Since Hive is a decentralized blockchain, and each one of these content creators is like a business owner, I'd say it's each individual's responsibility to attract consumers. And if people wanted their businesses to make money, that would require paying consumers.
A paying consumer wouldn't walk into a shop and begin sweeping the floor to earn money from the shop owners before being able to make a purchase. They'd simply bring their money with them.
An individual with stake is a paying consumer in this scenario. Staking tokens in order to support products the consumer wants is a good deal to the consumer since their money isn't spent and they actually have an opportunity to earn consumers perks like "curation" reward and upvotes on their comments.
There are also a few shortform content platforms on Hive someone wishing to play that role might be interested in. Threads and Dbuzz for example. Very few posting in that fashion are being downvoted for it. It's encouraged.
So what they need are fewer people injecting fear and gibberish in their heads, like you're doing, and more encouragement.
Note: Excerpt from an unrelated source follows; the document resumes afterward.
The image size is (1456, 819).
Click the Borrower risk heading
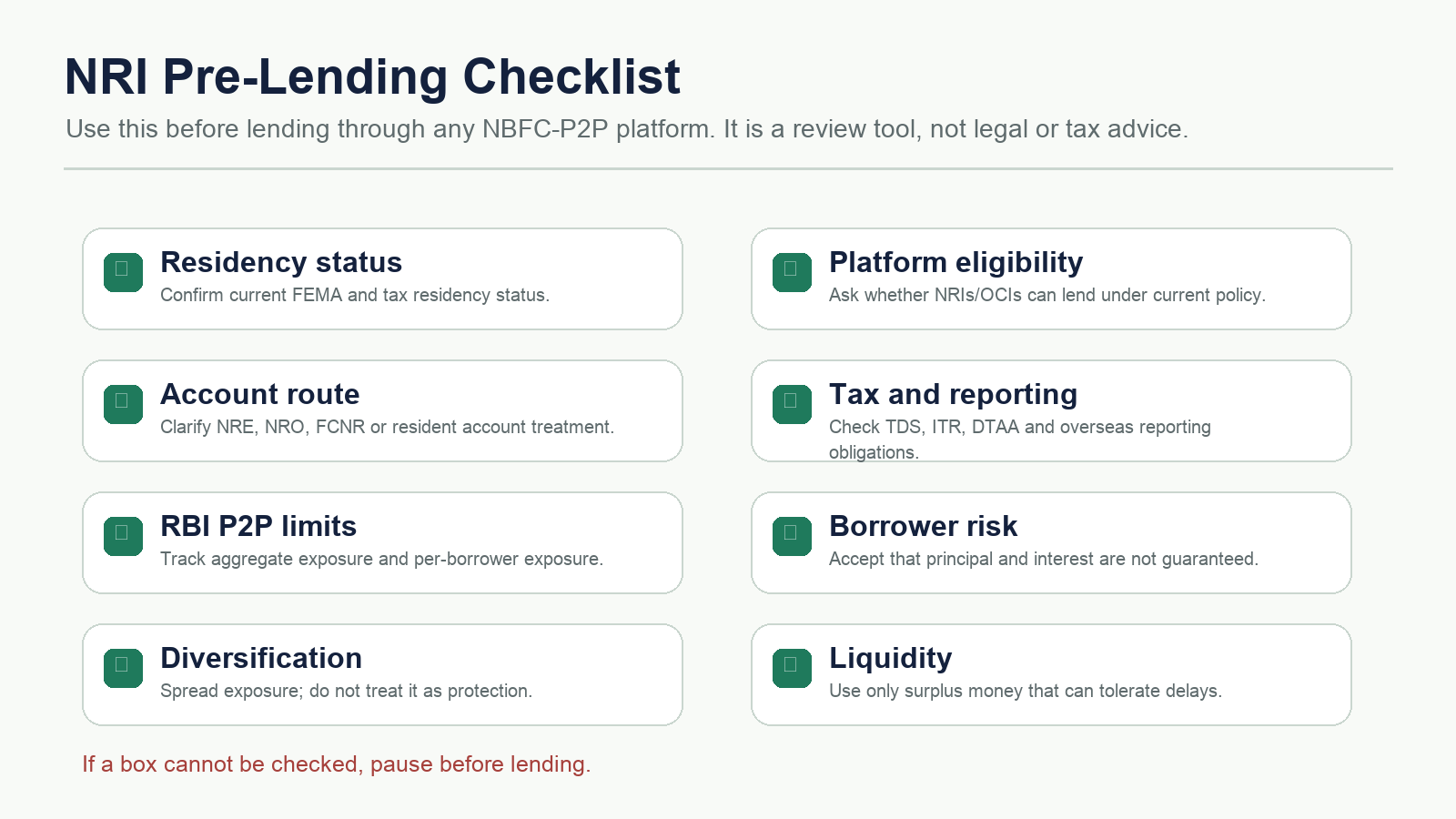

In a way I guess you'd call that "good customer service" and really, it's up to each and every individual to provide that.
The platform has a lot of people attempting to double as both content creators and consumers. Consumers show up thinking they need to become content creators, which of course isn't going to work.
Their role along with the perks and benefits needs to be highlighted more. They also have games to play though some of those games can be tricky for the average consumer to get into.
I've been talking about this stuff for years. I compared accounts to businesses in a post here several years before task wrote this post.